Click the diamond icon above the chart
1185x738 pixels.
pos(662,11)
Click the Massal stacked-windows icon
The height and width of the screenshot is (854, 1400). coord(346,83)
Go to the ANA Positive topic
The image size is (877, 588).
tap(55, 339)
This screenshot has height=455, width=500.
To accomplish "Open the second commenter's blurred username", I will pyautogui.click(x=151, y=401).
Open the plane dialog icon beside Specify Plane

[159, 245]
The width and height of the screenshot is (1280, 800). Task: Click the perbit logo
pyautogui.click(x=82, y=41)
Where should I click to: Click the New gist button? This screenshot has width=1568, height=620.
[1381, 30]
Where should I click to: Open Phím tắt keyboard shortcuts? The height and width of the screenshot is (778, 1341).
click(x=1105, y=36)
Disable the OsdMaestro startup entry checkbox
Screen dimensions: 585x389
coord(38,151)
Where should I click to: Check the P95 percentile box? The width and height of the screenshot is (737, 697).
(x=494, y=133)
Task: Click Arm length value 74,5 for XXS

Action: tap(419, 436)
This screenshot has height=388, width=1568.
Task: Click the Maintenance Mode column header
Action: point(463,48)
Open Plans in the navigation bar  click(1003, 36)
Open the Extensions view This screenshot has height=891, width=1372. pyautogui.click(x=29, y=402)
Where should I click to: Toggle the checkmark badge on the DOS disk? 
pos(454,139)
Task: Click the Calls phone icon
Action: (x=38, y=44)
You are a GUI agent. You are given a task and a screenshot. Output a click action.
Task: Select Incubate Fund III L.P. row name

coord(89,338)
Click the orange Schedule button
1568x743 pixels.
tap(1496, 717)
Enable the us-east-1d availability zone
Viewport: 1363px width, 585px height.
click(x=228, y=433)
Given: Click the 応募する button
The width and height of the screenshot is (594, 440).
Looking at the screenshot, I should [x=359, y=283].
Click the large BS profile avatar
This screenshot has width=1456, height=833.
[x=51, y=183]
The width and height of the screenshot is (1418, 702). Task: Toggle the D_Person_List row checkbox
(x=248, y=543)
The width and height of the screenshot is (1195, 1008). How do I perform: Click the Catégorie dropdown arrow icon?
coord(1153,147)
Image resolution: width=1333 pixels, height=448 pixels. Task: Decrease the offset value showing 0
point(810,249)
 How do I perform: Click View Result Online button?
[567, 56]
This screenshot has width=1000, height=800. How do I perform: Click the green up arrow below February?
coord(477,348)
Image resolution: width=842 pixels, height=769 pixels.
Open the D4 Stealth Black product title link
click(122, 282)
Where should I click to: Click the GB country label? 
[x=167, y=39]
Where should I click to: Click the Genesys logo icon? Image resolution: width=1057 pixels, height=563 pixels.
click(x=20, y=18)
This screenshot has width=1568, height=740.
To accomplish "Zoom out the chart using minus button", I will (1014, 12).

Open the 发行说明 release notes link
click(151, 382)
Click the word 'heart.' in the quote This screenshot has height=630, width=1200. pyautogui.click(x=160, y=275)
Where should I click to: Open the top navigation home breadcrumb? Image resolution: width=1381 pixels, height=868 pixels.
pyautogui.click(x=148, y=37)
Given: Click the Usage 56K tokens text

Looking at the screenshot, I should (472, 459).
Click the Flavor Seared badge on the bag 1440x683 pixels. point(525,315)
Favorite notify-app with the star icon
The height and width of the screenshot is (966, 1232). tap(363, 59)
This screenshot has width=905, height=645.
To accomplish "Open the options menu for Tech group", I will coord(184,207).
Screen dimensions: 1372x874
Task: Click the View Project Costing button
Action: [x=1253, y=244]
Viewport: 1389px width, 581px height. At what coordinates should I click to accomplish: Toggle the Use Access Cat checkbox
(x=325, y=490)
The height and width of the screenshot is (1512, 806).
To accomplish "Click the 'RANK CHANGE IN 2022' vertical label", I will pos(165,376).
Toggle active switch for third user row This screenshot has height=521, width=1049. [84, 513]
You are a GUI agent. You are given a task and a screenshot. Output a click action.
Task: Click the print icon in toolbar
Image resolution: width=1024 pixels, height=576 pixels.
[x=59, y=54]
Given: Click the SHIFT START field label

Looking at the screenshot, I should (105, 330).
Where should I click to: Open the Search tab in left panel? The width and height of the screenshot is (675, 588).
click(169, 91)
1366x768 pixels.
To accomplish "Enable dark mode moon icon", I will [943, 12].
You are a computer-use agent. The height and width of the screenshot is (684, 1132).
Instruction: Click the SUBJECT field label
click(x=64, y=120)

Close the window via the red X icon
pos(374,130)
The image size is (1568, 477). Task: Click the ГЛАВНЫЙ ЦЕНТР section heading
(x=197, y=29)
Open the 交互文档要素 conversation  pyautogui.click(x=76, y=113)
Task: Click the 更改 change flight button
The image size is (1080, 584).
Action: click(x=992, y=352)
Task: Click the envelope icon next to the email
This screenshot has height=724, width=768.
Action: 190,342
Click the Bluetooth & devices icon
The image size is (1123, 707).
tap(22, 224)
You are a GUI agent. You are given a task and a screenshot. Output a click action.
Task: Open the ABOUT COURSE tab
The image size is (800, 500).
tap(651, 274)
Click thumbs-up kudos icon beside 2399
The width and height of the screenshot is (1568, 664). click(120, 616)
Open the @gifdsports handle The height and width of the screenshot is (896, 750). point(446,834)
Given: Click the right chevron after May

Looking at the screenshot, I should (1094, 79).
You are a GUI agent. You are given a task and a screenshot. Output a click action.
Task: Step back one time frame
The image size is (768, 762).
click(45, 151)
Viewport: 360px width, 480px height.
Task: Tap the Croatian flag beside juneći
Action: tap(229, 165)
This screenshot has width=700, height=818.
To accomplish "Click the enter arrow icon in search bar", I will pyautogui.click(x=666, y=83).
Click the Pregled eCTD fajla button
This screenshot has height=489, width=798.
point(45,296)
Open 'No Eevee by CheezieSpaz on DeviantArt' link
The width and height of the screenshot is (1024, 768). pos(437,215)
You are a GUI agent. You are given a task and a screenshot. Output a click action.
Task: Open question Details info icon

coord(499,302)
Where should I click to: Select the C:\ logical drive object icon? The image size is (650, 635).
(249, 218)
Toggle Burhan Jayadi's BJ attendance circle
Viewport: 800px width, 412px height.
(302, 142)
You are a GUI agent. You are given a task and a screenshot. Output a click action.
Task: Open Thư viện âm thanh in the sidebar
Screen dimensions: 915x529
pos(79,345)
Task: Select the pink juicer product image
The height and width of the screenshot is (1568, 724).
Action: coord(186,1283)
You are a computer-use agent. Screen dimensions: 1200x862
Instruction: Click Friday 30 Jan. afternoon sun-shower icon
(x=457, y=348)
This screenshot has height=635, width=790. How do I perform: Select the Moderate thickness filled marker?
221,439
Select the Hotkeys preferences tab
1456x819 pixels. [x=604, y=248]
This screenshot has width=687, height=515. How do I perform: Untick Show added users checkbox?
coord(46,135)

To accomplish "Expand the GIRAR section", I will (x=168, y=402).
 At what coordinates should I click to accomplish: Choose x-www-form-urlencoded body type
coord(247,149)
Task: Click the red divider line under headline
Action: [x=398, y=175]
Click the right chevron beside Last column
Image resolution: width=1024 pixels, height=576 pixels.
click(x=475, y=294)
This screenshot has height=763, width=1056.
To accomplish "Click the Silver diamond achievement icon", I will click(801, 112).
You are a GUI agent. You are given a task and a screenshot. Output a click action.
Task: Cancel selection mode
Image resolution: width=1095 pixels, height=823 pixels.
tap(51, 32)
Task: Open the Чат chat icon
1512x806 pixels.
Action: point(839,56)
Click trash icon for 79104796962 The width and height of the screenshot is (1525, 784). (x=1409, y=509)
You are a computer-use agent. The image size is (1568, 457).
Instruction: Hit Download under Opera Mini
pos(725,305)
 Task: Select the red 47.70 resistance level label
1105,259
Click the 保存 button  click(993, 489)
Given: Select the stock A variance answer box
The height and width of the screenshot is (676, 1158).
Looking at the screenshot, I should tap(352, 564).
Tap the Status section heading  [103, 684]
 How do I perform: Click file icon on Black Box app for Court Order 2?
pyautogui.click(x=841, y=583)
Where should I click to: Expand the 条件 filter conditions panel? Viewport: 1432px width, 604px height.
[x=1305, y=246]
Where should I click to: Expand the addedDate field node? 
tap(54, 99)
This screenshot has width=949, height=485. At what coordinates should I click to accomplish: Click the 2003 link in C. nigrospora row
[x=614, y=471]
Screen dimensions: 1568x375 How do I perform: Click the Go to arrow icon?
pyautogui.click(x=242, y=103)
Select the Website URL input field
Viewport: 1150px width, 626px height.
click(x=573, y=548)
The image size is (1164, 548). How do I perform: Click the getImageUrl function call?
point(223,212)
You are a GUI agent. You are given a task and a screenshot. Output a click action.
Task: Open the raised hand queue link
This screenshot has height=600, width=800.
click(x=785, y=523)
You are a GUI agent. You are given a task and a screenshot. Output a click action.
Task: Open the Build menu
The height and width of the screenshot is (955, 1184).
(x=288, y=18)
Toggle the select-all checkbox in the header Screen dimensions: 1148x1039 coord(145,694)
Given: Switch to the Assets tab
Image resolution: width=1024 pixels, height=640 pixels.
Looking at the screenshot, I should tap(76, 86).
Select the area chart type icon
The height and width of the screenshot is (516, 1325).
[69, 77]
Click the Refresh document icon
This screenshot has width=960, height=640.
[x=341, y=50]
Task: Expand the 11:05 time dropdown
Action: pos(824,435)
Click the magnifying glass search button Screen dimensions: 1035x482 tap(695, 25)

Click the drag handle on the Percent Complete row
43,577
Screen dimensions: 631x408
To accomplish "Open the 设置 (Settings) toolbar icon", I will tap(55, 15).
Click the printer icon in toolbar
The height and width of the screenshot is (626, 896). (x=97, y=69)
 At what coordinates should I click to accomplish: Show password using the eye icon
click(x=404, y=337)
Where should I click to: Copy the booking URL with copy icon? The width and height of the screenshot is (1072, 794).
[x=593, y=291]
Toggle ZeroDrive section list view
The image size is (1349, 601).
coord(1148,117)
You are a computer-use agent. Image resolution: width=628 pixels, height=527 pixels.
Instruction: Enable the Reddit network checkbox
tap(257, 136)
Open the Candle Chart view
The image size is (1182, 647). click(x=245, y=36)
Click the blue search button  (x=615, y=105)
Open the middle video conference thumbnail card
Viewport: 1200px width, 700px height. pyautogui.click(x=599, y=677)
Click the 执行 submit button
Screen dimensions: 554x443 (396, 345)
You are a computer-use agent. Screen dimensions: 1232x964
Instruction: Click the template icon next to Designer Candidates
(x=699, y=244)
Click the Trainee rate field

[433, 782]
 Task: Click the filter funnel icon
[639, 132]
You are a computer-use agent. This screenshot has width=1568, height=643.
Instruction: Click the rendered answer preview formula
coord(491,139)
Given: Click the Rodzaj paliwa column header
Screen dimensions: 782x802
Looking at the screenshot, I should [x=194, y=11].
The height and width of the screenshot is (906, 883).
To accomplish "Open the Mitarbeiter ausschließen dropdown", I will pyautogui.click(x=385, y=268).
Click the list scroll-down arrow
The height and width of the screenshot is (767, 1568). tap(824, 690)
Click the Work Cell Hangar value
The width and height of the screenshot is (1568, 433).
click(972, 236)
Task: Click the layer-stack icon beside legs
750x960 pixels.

| WHAT NEEDS TO BE DONE |
Copy exactly the stretch of data above from the line with "Open the Candle Chart view" through the line with "You are a computer-use agent. Screen dimensions: 1232x964", and omit all other lines.

| RESPONSE |
Open the Candle Chart view
The image size is (1182, 647). click(x=245, y=36)
Click the blue search button  (x=615, y=105)
Open the middle video conference thumbnail card
Viewport: 1200px width, 700px height. pyautogui.click(x=599, y=677)
Click the 执行 submit button
Screen dimensions: 554x443 (396, 345)
You are a computer-use agent. Screen dimensions: 1232x964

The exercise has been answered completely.